Album Review: Swedish Troubadour Jose Gonzalez's 'Vestiges & Claws' Is a Study in Restraint


Ever since his transfixing 2005 cover of The Knife's "Heartbeats" earned him an international following, Swedish troubadour Jose Gonzalez has developed one of the most recognizable sounds in indie rock. His voice is a singular instrument, warm and textured, like a soft leather glove rubbing against skin, and he complements it with circular melodies played on a custom-tuned guitar, working in the astral-folkie vernacular explored by John Fahey, John Martyn and, of course, Nick Drake.

But fans of "Heartbeats" may be disappointed to find that Gonzalez's third solo record, Vestiges & Claws, his first solo set since 2007's In Our Nature, houses some of his least tuneful material to date. The 36-year-old is no stranger to melody; "Stay Alive," his contribution to the film soundtrack to 2013's The Secret Life of Walter Mitty, is drenched in it. But Vestiges & Claws is a study in restraint.

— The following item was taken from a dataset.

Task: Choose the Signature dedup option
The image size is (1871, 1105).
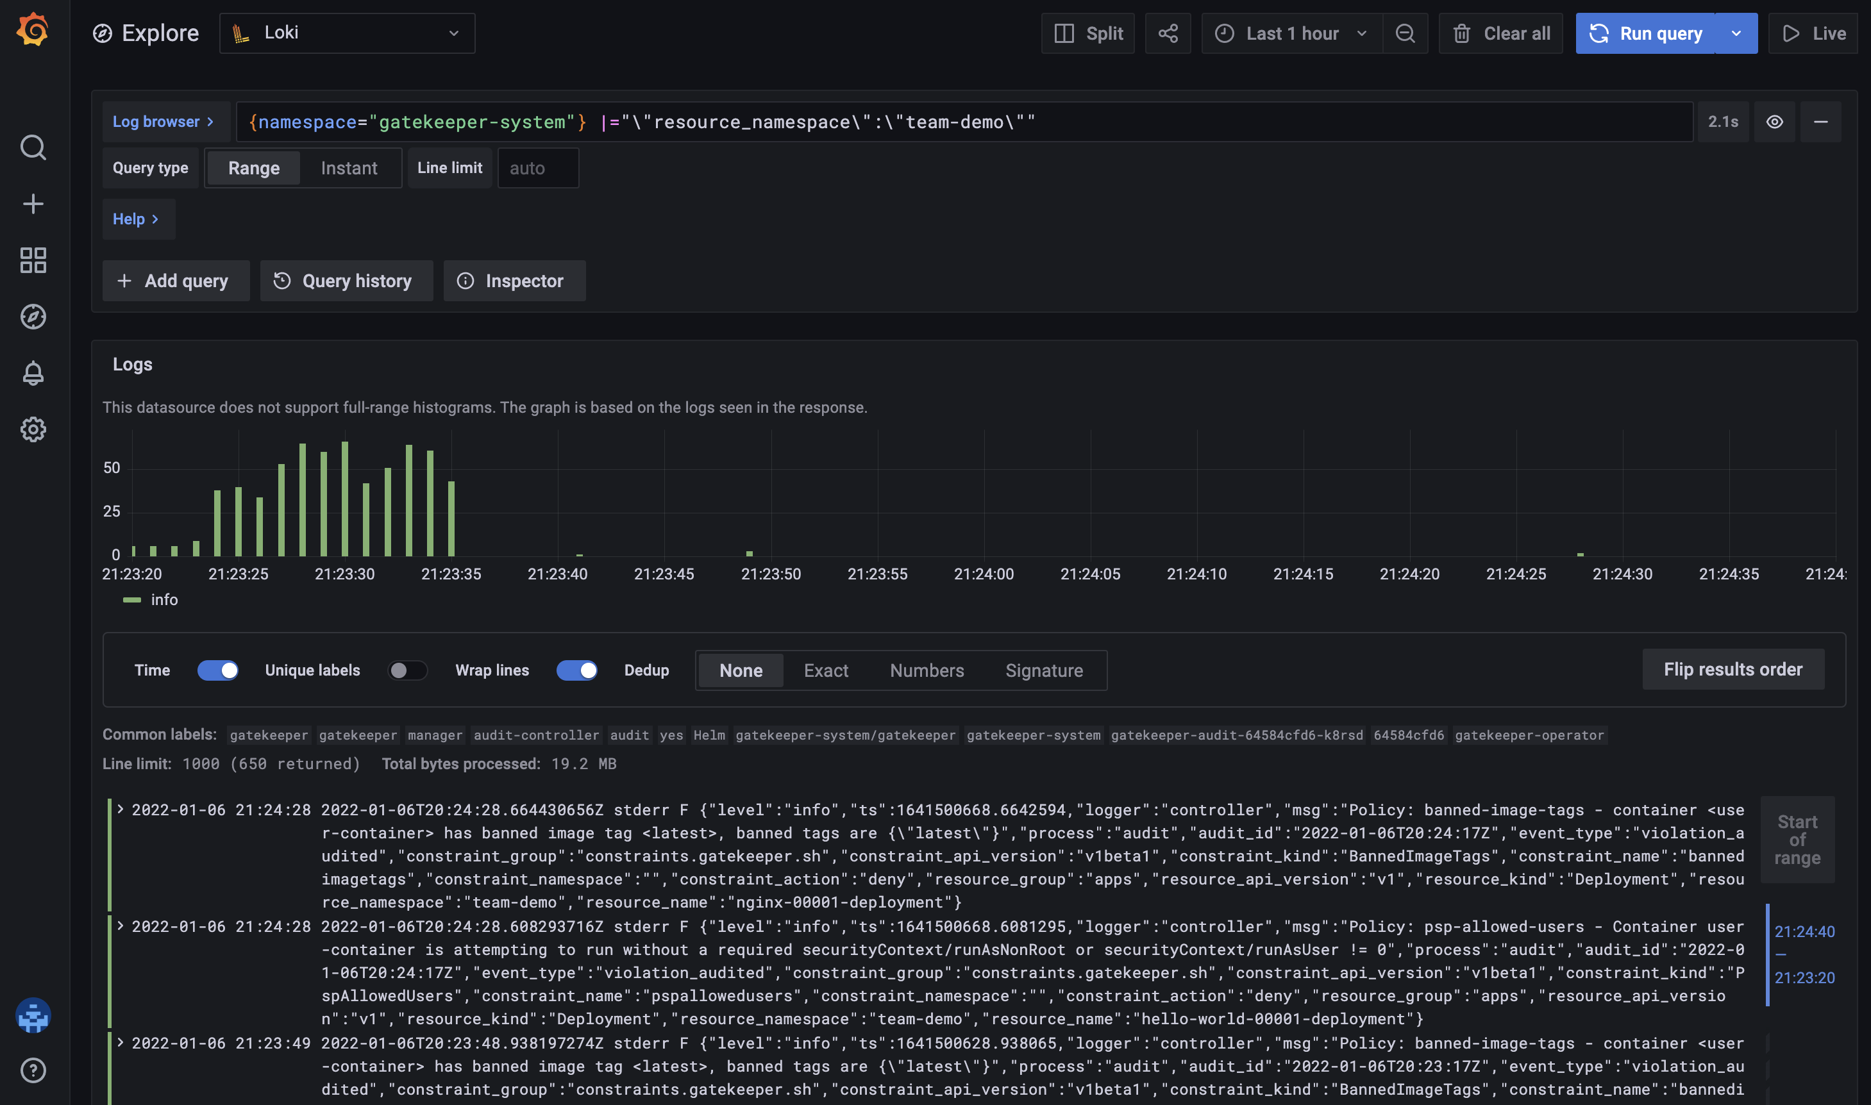Action: click(1043, 670)
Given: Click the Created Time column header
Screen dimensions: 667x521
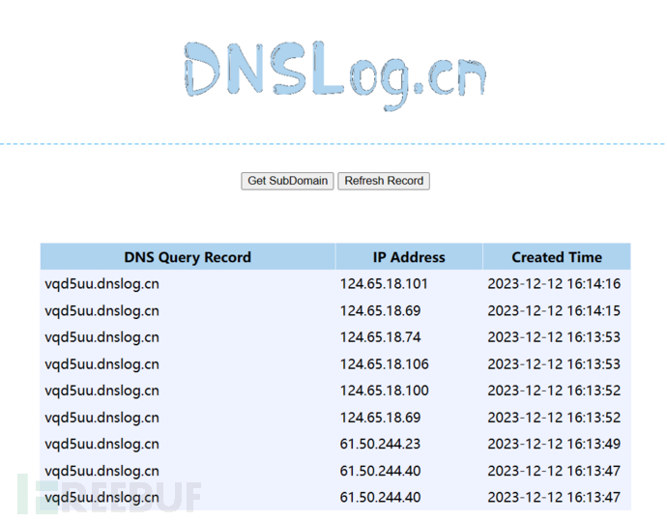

With its undulating rhythm and shimmering bass flute, "The Forest" would make for an excellent accompaniment to tai chi practice, while "Let It Carry You" plays like an exercise in minimalism, its guitar figure and wood-block percussion foregrounding lyrics one might hear at a meditation retreat: "See the migrant birds pass by/Taking off to warm skies/Hear them singing their song/Tune in, realize nothing's wrong." On "Vissel," there's some intentionally out-of-tune whistling juxtaposed with barely-there guitars. It's an odd choice, but one that makes sense on an album that works better as a musical koan than it does a hip new collection of indie folk.